I don't know if I'm really going to sell these, or if it's going to be an occasional thing.


----------



## Skyewillow (Dec 28, 2012)

here are Syriiven's


----------



## FeatherStone (Mar 6, 2013)

I've never used spray gloss before. If its really sticky try clear nail polish. I've used it for some shells that I wanted to turn into "beads".


----------



## Skyewillow (Dec 28, 2012)

of course I would delete the link I was using.








^Syriiven's

My fiance figured that rinsing them helps a little

Mine holding some chopsticks!


----------



## bettacrazygirl86 (Jan 21, 2013)

I would LOVE one (or two) if you sold them!


----------



## Skyewillow (Dec 28, 2012)

CT!!









HM









Both (individuals)


----------



## Fenghuang (Dec 28, 2012)

Are those mine?  I hadn't seen the top view. They look so good!


----------



## Indigo Betta (Sep 27, 2012)

awesome i really need to get some model clayXD


----------



## Skyewillow (Dec 28, 2012)

those are the figurines. I'll send you the top view of yours. ^_^


----------



## Skyewillow (Dec 28, 2012)

Fenghuang!


----------



## Fenghuang (Dec 28, 2012)

Yay! Thank you so much, Skye!

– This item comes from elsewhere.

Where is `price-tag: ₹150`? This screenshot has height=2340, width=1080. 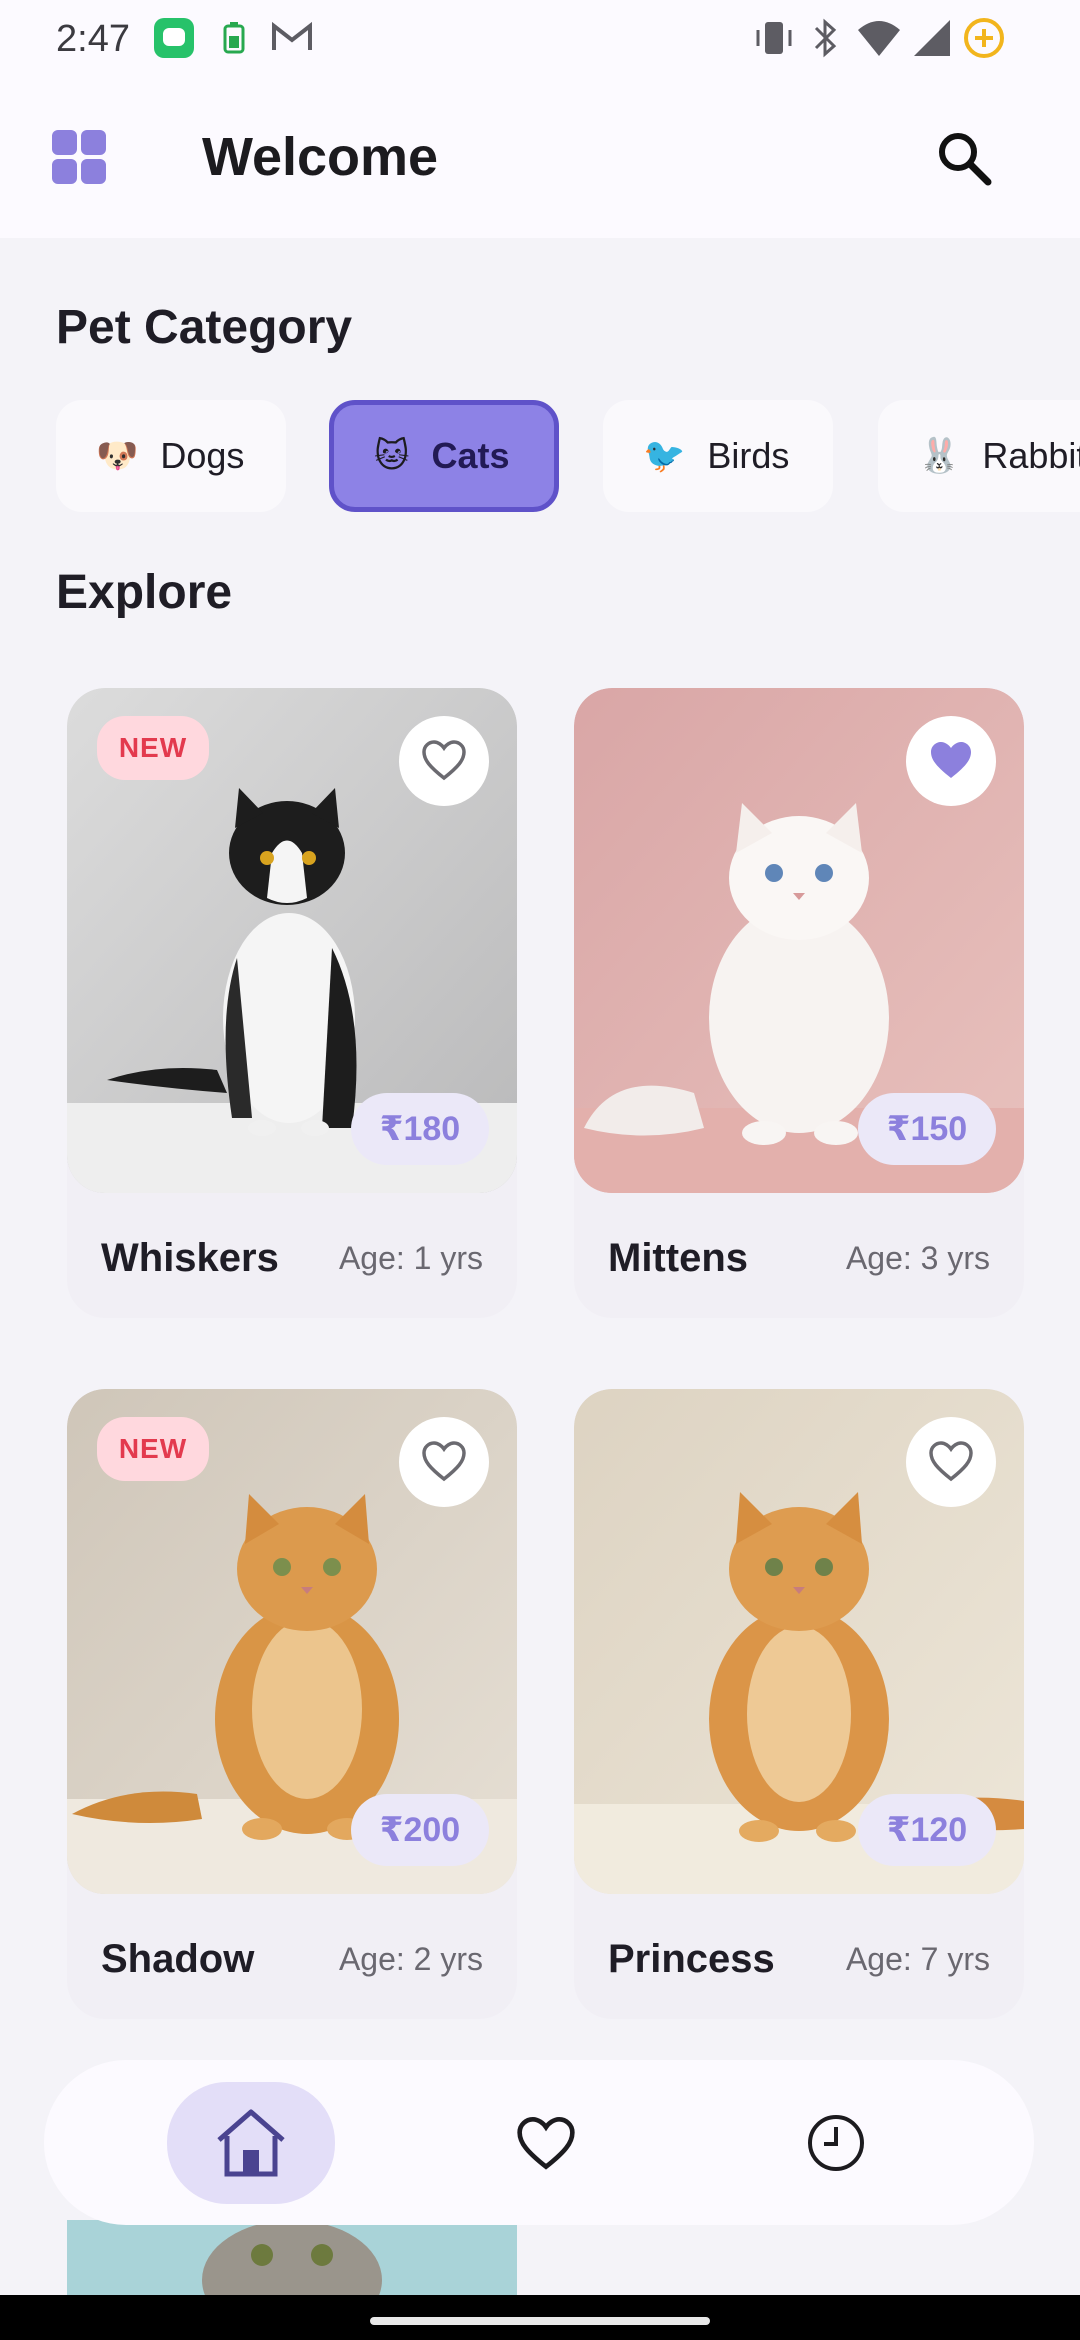 price-tag: ₹150 is located at coordinates (927, 1129).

They're so pretty.


----------



## Skyewillow (Dec 28, 2012)

You're welcome!


----------



## Syriiven (Aug 15, 2012)

All of em are really cute =) Can't promise mine will be used as chopsticks as they honor my now gone fishies, but they'll definitely be on display =)


----------



## Skyewillow (Dec 28, 2012)

That's alright, ^_^


----------



## Skyewillow (Dec 28, 2012)

Donqui before I sprayed him with gloss coat









For Syriiven's Nana, for fielding all of our packages! XD


----------



## Rilly10 (Apr 1, 2013)

OMG I LOVE these! Let me know if you are interested in a custom order for a set!  soooo cute!!!


----------



## Skyewillow (Dec 28, 2012)

i can do customs. pm me with details


----------



## Rilly10 (Apr 1, 2013)

Will do on e I get a pic of my new guy! Thanks!


----------



## Rilly10 (Apr 1, 2013)

Sorry auto correct! *when I get a pic* lol


----------



## Skyewillow (Dec 28, 2012)

np. ^_^


----------